ESTRATTO DEL DOCUMENTO ::
Il Maestro Ciro Gerardo Petraroli, alias Yeros: un viaggiatore
“La musica è movimento se non ci fosse movimento, non ci sarebbe la musica. La musica stessa è un viaggiare in spazio-tempo, è percepire il viaggio, il movimento. È immergersi”
Ci sono viaggi dentro il viaggio, incontri inaspettati che ci conducono laddove non avremmo immaginato. Il mio incontro con il Maestro Ciro Gerardo Petraroli, alias Yeros è uno di questi. Il Maestro è una di quelle persone che ti siedono accanto in treno, in aereo, o che incontri, casualmente su un sentiero, per le quali istintivamente provi curiosità ed anche soggezione.
Eppure, come tutti i grandi, sa come prenderti per mano e con semplicità, condurti condividendo il suo sapere, la sua sensibilità di artista, regalando a piene mani, generosamente, la sua arte e la sua vita. Il Maestro è un artista, compositore, pianista e direttore d’orchestra, definito dalla critica “Mente eclettica con un’immagine ed una presenza magnetica” che ha dedicato la vita alla musica, la filosofia e l’esoterismo delle religioni.

RIGHE ::
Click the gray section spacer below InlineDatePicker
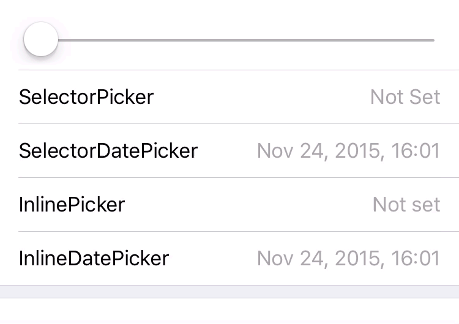pos(230,292)
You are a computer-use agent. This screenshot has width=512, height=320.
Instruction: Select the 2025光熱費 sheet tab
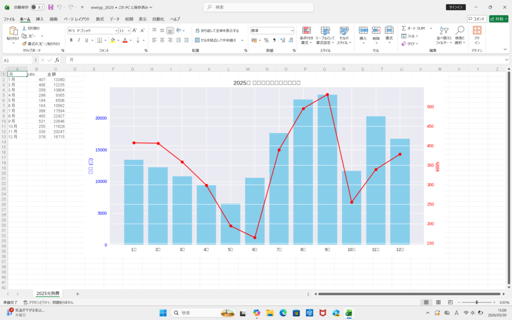pos(48,294)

ESERCIZIO PROPOSTO A :: Stabilisci se ciascuna affermazione concorda con il testo sul Maestro Petraroli, rispondendo sì o no e citando alla lettera le parole del testo che decidono. (i) Il Maestro è anche direttore d'orchestra. (ii) Secondo la citazione iniziale, la musica potrebbe esistere anche senza movimento. (iii) Il Maestro ha dedicato la vita soltanto alla musica.
ESERCIZIO PROPOSTO B :: Riprendi il testo sul Maestro Petraroli subito dopo la sua ultima frase, per favore, proseguendo con un nuovo paragrafo.

RISPOSTA ATTESA A ::
(i) Sì: "Il Maestro è un artista, compositore, pianista e direttore d’orchestra"
(ii) No: "se non ci fosse movimento, non ci sarebbe la musica"
(iii) No: "ha dedicato la vita alla musica, la filosofia e l’esoterismo delle religioni"

RISPOSTA ATTESA B ::
Dopo una lunga carriera nella musica classica, nel 2014 ha creato un genere completamente nuovo che ha chiamato Darklassic, uno stile compositivo classico che integra sonorità tradizionali, suoni elettronici e ritmi etnici, i quali si fondono con concetti di filosofia mistica (Arte e Gnosi) in percezioni subliminali trascendenti.
In questo modo la sua performance non è solo un concerto, ma anche un suggestivo spettacolo visivo, in cui non vi è solo l’Artista sul palco. Il pubblico viene catturato: l’atmosfera diviene misteriosa, trasportando il pubblico in luoghi nascosti e profondi della propria psiche, permettendogli di scrutare realtà e percorsi interiori metafisici.
Ha conseguito i suoi studi in vari conservatori internazionali, tra cui il Conservatorio Mozarteum di Salisburgo, il Conservatorio di Santa Cecilia a Roma ed il Conservatorio Niccolò Piccinni di Bari, dove il Maestro Nino Rota lo scelse fra tanti per il proprio corso di composizione.
Gli stili eclettici compositivi dimostrano la sua natura poliedrica: sinfonia per orchestra, concerti per pianoforte e orchestra, per violino e orchestra, sonate per pianoforte, musica da camera di stile 700, Lied e Romanze di puro lirismo, commenti musicali, colonne sonore in vari film francesi come Le Boulevard de Saint Michael del regista Anton Dumas, musiche per danza classica, musica sperimentale e Afro – Rock Zuuli con Dumhishan Damlini di Johannesburg e il grande musicista e compositore sudafricano Msomi Welcome.
Maestro Petraroli se dovesse tratteggiare una sorta di carta d’identità di sé stesso, cosa direbbe?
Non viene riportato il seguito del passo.